As Schroeder reports, there is no argument that the non-cognitivist cannot answer the challenge of providing a semantic that handles these types of cases in the way a descriptive statement handles them.

This is true not only for questions, negations, and conditionals, but also for quantifiers, modals, tense, attitude-verbs, generics, adverbs of quantification, intensifying adverbs like ‘very’, and so on. Noncognitivists believe that moral terms have a different kind of semantics than ordinary descriptive terms, but somehow every complex-sentence forming construction manages to do exactly the same sort of things with them that it does with ordinary descriptive terms.

The challenge is that it would be a complex and difficult job - towards which I would argue, "Why go through all that effort if you do not have to?" Following the principle that the easiest course of action is the best, we should go for the easiest option of taking moral statements to be truth-bearing statements. Once again, those who do not think that this is the easiest option tend to think that the only other option is an unreasonable form form of realism.

The Higher-Order Solution

Simon Blackburn tried to solve this problem using higher-order disapprovals. He sought to make sense of the following argument form:

(1) Stealing is wrong.
(2) If stealing is wrong, then murder is wrong.
(3) Therefore, murder is wrong.

Remember, validity has nothing to do with the truth of the premises. In logic, this argument forms the pattern that logicians call "modus ponens" and is recognized as a valid argument type. Generalized, it takes the form, "P", "P -> Q", "Therefore, Q". The problem for the expressivists as discussed above is that "if stealing is wrong" in (2) does not express an anti-attitude towards stealing. So, it does not have the same meaning as "stealing is wrong" in (1).
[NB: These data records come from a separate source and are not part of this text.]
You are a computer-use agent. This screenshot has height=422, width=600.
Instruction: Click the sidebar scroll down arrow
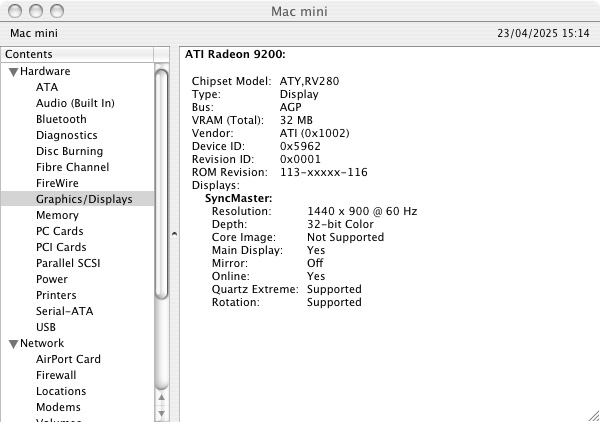click(162, 412)
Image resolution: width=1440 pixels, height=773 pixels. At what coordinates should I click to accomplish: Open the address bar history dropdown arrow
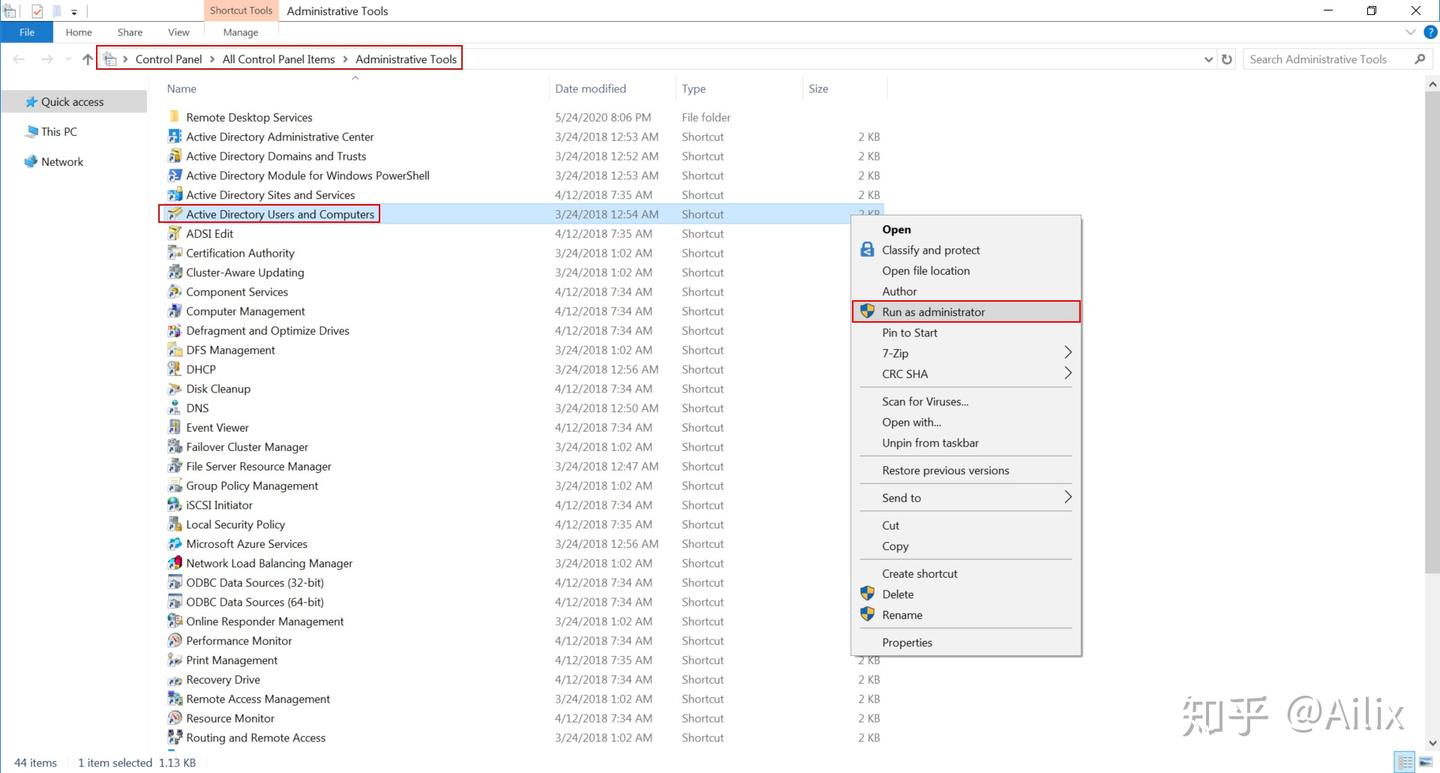click(1207, 59)
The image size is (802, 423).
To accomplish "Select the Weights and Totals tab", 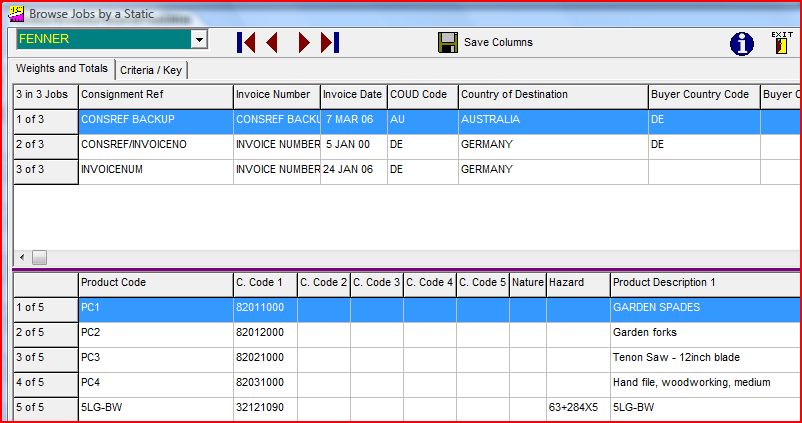I will pyautogui.click(x=62, y=69).
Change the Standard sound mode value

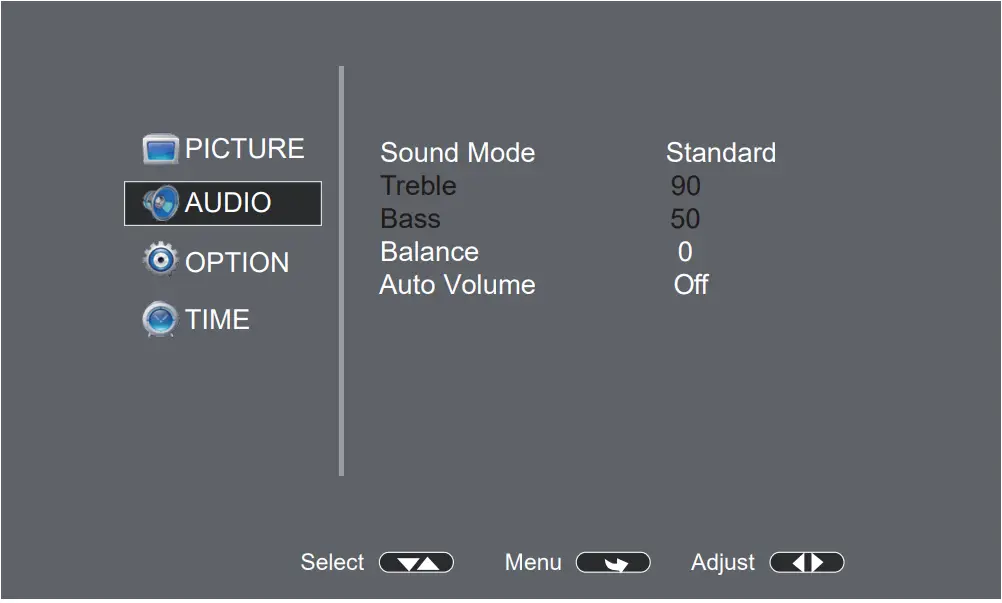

Blackburn wants to provide a way of expressing (2) that preserves this con-attitude.

Blackburn's answer is to claim that (2) expresses a con-attitude towards condemning stealing but not murder.

However, Mark van Roojen pointed out that this is not the only way to express a con-attitude towards both stealing and murder. He replaced (2) with

(2') It is wrong to both disapprove of stealing and not disapprove of murder.

However, (1), when combined with (2'), does not in fact yield (3). One cannot infer that murder is wrong in this case. The problem is that Blackburn did not provide the type of incoherence that we find in believing that P and believing that not-P. His incoherence is the type found in believing that P and believing that one does not believe that P. All higher-order solutions will have this problem and can be rejected for the same reasons.


I am going to end this here. The problem that the non-cognitivist are trying to handle does not exist. Since moral statements are descriptive statements, we do not need to worry about why moral statements act like descriptive statements.